The native extracellular matrix is continuously remodeled to form complex interconnected network structures that reversibly regulate stem cell behaviors. Both regulation and understanding of its intricate dynamicity can help to modulate numerous cell behaviors. However, neither of these has yet been achieved due to the lack of designing and modeling such complex structures with dynamic controllability. Here we report modularity-based mathematical modeling of extracellular matrix-emulating ligand inter-cluster connectivity using the graph theory.
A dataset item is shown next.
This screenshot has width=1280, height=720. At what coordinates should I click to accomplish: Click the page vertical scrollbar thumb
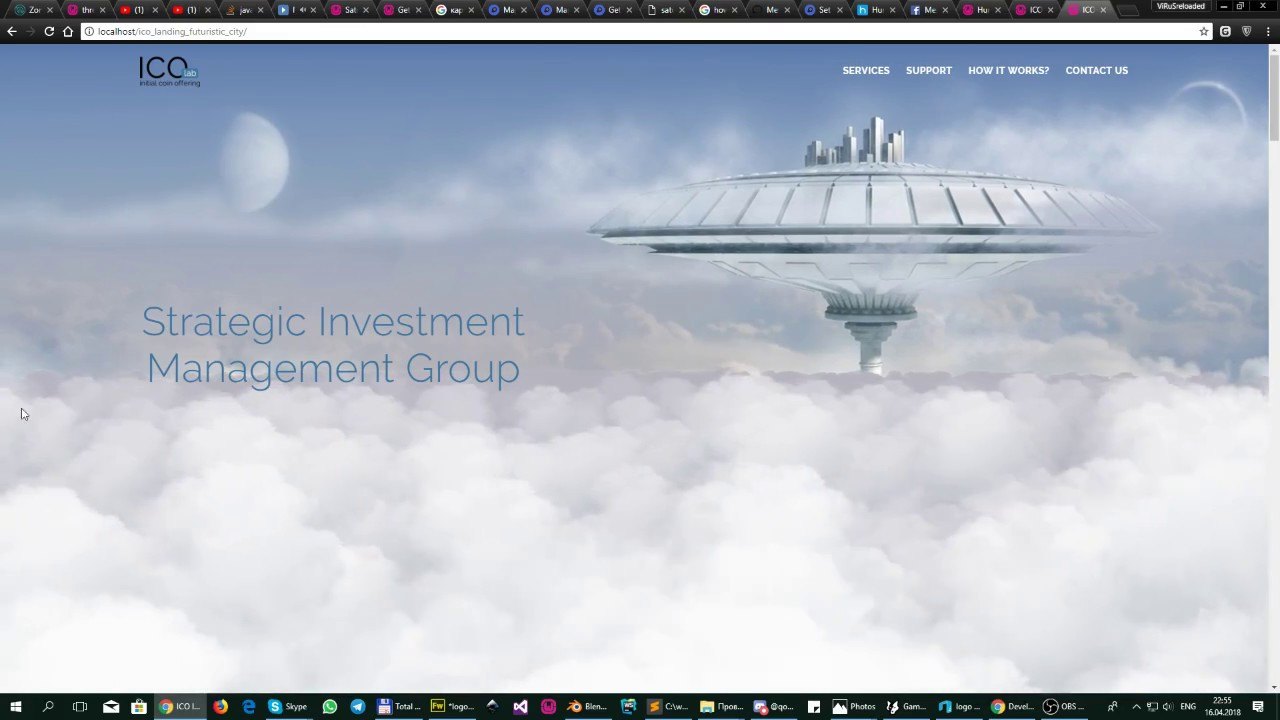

Increasing anisotropy of magnetic nano-blockers proportionately disconnects arginine-glycine-aspartic acid ligand-to-ligand interconnections and decreases the number of ligand inter-cluster edges. This phenomenon deactivates stem cells, which can be partly activated by linearizing the nano-blockers. Remote cyclic elevation of high-anisotropy nano-blockers flexibly generates nano-gaps under the nano-blockers and augments the number of ligand inter-cluster edges. Subsequently, integrin-presenting stem cell infiltration is stimulated, which reversibly intensifies focal adhesion and mechanotransduction-driven differentiation both in vitro and in vivo. Designing and systemically modeling extracellular matrix-mimetic geometries opens avenues for unraveling dynamic cell-material interactions for tissue regeneration.